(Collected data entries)
──────

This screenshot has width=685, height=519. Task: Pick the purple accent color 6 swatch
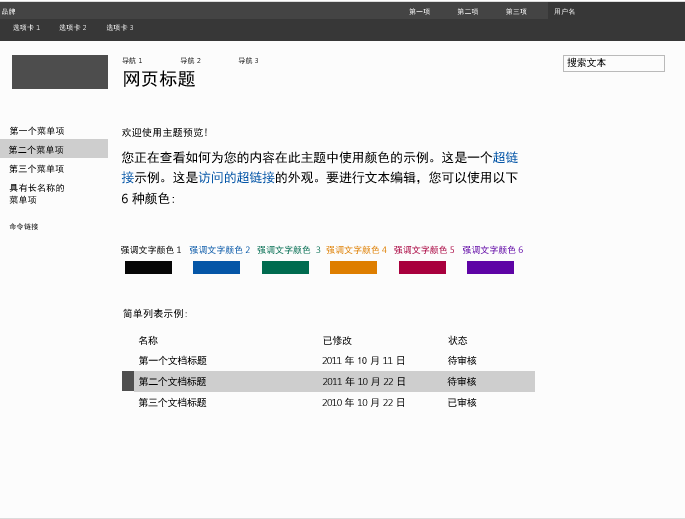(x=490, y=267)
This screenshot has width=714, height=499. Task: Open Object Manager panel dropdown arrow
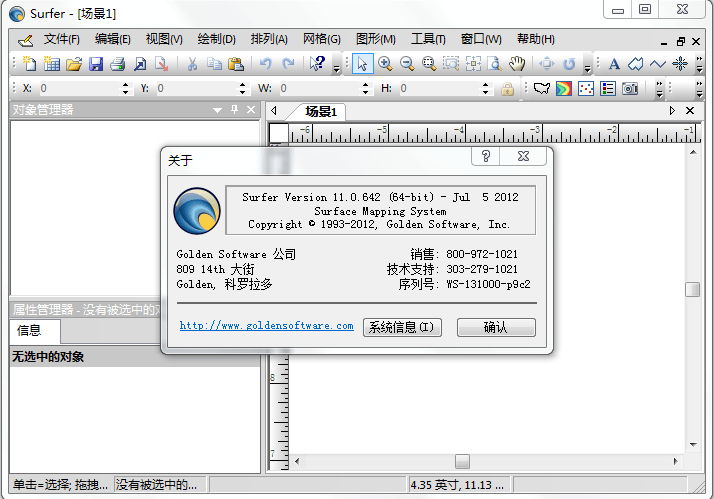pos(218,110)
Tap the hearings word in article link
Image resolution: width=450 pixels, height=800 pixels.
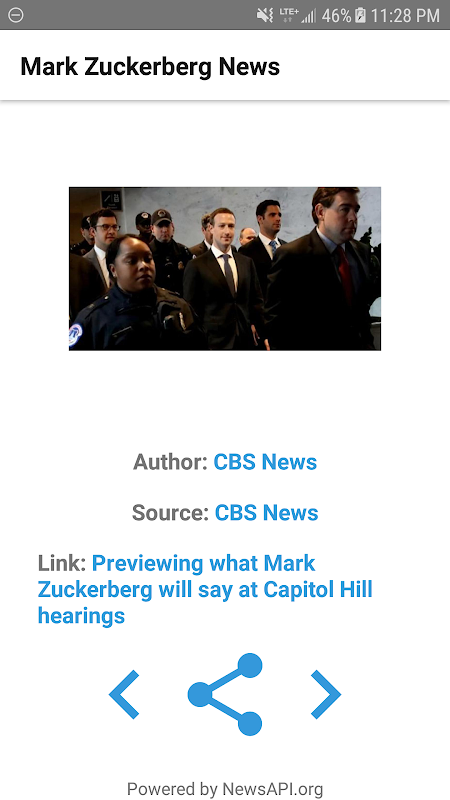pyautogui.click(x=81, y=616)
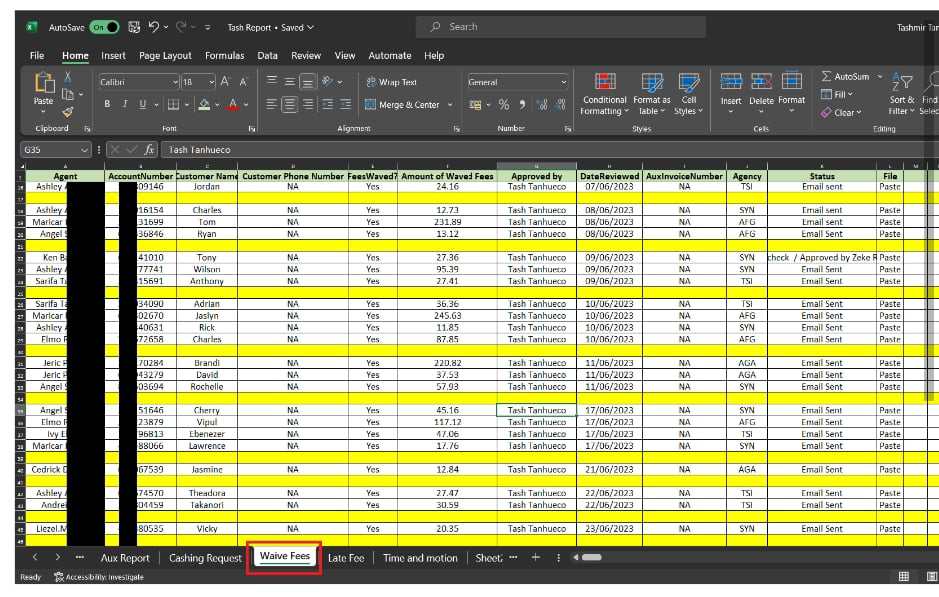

──────

- ACTION ITEM: Give the entries again exactly, but skip every image.

- WORKED SOLUTION:
This screenshot has width=685, height=519. Task: Pick the purple accent color 6 swatch
(x=490, y=267)
This screenshot has width=714, height=499. Task: Open Object Manager panel dropdown arrow
pos(218,110)
Tap the hearings word in article link
Image resolution: width=450 pixels, height=800 pixels.
pyautogui.click(x=81, y=616)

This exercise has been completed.